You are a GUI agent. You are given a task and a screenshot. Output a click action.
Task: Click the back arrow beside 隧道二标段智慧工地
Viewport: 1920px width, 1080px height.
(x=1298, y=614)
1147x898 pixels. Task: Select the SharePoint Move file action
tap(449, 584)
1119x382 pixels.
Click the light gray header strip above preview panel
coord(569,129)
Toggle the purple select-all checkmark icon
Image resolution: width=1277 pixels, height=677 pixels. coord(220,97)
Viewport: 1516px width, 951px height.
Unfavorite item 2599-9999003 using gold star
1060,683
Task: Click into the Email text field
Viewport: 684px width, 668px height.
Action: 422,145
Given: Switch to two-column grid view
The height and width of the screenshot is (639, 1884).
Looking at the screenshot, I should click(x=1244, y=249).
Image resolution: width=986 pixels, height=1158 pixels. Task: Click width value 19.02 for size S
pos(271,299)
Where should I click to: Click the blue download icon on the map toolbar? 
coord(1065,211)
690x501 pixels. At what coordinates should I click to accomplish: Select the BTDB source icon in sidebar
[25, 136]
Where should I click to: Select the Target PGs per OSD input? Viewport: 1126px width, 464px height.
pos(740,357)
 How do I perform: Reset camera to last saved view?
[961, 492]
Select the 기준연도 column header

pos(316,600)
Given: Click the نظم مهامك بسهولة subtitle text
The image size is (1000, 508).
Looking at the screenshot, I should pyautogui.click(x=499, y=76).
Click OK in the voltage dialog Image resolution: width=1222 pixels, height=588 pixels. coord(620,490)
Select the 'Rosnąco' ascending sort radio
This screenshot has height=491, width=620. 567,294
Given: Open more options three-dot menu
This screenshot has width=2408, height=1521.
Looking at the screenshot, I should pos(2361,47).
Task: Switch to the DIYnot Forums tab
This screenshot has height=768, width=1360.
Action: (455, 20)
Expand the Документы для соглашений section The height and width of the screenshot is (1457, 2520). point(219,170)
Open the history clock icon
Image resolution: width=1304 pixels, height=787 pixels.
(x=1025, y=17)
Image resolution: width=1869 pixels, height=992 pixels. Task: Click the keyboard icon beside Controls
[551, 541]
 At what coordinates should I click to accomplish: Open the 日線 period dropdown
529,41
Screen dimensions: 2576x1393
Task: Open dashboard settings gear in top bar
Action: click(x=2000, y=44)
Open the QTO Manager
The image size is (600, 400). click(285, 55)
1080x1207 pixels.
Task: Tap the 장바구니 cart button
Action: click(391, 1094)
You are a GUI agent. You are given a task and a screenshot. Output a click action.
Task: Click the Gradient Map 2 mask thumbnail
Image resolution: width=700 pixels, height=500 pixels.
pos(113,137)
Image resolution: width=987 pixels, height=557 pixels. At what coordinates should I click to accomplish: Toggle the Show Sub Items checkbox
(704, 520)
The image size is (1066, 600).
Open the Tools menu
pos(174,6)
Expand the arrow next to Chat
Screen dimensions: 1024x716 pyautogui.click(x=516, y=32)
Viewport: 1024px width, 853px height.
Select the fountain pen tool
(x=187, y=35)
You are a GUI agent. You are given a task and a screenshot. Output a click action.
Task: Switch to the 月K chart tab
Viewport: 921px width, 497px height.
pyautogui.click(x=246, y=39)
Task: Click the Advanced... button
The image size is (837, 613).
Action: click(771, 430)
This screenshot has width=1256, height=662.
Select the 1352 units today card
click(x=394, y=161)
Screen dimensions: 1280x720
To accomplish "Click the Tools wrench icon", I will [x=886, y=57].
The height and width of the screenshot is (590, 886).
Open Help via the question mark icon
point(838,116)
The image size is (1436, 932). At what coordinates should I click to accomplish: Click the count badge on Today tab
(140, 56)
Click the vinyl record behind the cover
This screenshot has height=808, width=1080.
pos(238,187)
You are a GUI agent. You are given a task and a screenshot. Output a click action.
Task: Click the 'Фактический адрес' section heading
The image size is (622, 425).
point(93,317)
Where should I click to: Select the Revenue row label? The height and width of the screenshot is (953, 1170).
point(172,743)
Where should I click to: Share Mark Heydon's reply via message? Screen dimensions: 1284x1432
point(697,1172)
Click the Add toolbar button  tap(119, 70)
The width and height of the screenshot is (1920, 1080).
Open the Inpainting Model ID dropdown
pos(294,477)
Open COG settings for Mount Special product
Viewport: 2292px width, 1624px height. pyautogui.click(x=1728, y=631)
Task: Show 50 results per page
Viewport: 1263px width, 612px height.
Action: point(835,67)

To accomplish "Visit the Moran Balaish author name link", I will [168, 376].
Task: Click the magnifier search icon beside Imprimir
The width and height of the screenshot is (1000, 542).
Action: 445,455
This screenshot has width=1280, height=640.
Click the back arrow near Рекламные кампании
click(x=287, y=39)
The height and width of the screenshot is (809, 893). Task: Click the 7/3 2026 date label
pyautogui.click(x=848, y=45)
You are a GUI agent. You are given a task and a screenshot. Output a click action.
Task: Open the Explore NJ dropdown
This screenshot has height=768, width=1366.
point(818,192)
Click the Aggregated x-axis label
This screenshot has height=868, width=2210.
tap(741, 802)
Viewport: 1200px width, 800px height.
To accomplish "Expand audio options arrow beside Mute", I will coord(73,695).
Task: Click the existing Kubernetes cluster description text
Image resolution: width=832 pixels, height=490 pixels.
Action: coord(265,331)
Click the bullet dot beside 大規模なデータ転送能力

..........

Task goal. Multiply by 0.55 each coordinate in the answers of the data, from the line with "will [168, 376]." up to and including the line with "pyautogui.click(x=848, y=45)", rounding to whole numbers with halves rounded up. Write out only those lines in full, requests included, and leave all other text in them unchanged.

Result.
To accomplish "Visit the Moran Balaish author name link", I will [92, 207].
Task: Click the magnifier search icon beside Imprimir
The width and height of the screenshot is (1000, 542).
Action: 245,250
This screenshot has width=1280, height=640.
Click the back arrow near Рекламные кампании
click(x=158, y=21)
The height and width of the screenshot is (809, 893). Task: Click the 7/3 2026 date label
pyautogui.click(x=466, y=25)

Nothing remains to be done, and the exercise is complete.